I try to write for the Silver Peak blog on a regular basis, usually aiming for a weekly post…sometimes even making my deadline. Most of the time I write last minute after spending a couple of days thinking about what I want to say. Last week when I was asked to write about Hurricane Sandy and its impact on replication, it was topical because I use Sandy as an example of the need for long distance replication.

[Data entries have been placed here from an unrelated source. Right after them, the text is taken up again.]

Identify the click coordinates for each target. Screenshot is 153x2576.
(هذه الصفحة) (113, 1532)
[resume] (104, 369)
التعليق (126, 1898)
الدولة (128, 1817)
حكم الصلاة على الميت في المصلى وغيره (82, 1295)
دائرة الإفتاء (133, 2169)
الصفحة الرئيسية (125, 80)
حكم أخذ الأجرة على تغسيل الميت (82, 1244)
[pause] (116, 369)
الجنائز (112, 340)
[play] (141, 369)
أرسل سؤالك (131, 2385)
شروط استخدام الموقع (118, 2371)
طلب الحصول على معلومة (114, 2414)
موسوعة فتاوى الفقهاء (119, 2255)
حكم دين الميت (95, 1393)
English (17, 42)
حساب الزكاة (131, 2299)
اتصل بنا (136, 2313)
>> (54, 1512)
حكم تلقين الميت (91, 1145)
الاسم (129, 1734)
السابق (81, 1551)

It is not uncommon for businesses in Manhattan to replicate to New Jersey, typically somewhere within synchronous distance. One of the interesting things about synchronous replication is the latency limitation. Latency is really a function of distance, the speed of light in fiber, and conversion from light to electricity for the purposes of switching and routing. Most storage vendors have a 5 ms limitation for synchronous replication. The funny thing about the 5 ms limitation is that it is mostly artificial. You can replicate synchronously around the world; the problem is that the application is held up until the final write complete is returned. Waiting for the final commit is the limiting factor on application performance, and is the reason that most vendors limit the supported latency to 5 ms.
We all learned in school that the speed of light in a vacuum is 300,000 km (186,000 miles) per second, but this speed is only accurate in a vacuum. When you shoot light down a fiber optic cable it slows down and you have to start taking the refractive index into account, and we start talking about core, cladding, and other things that most people have no interest in. Because of the issues of fiber speed, switching, and routing, the distance that we can achieve with a 5 ms limitation on synchronous replication is much shorter than just the speed of light. And it is this limitation that left a lot of businesses exposed when Hurricane Sandy came knocking on the data center door in Manhattan.

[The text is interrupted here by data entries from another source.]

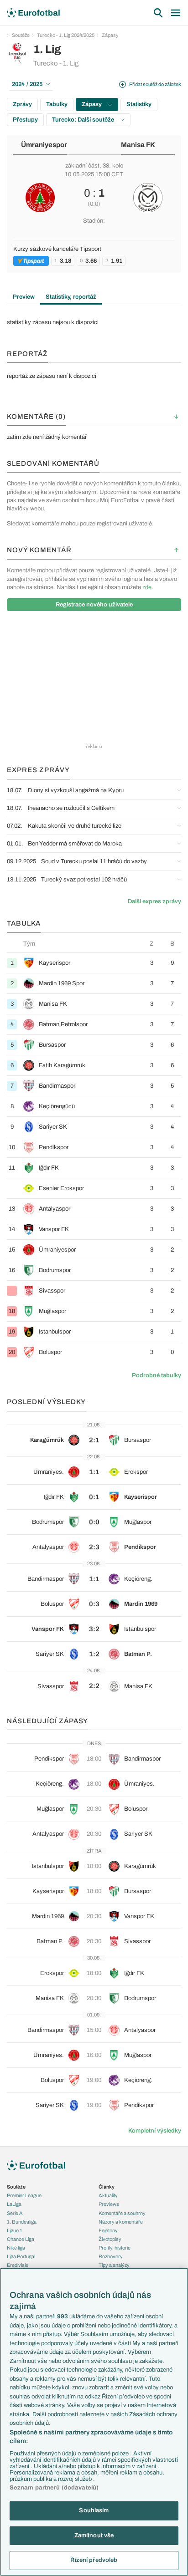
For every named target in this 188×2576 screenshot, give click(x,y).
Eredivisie (17, 2265)
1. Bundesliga (22, 2222)
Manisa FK (138, 144)
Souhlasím (94, 2510)
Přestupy (25, 120)
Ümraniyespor (44, 144)
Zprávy (22, 104)
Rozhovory (111, 2256)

Sandy was a large storm; in fact it was the second-largest storm since detailed records started being kept in 1988. Sandy covered 560,000 square miles before landfall, and covered 943 miles of U.S. coastline when it came aground on October 29th. With a storm that large, synchronous replication isn’t going to help you. If you are really lucky, your disaster recovery site might stay up and running for 15 minutes longer than your primary site. This is the problem that a lot of businesses faced: flooded primary site and flooded disaster recovery site. Having a synchronous copy of your data that is inaccessible doesn’t solve the problem of disaster recovery. With a large storm, or other large disaster, distance is your friend.
When I was in New York recently, I heard the story of a business that was down for eight days after the storm. This business probably had a disaster recovery plan, and they probably had a copy of their critical data across the river in New Jersey. Eight days to recover isn’t bad if your customers don’t rely on you or expect you to be open for business. In the world of always on, always available, short attention spans, eight days is a lifetime for a business to be unavailable.
The outcome of all of this — the latency, the flooding, the lost data — is that most businesses have realized that synchronous replication is fine for general uptime and highly localized outages. But for true disaster recovery, data needs to be sent somewhere out of the region, preferably across the country or across an ocean. Of course this means asynchronous replication and the possibility of data loss, but a small amount of lost data is nothing compared to eight days of downtime.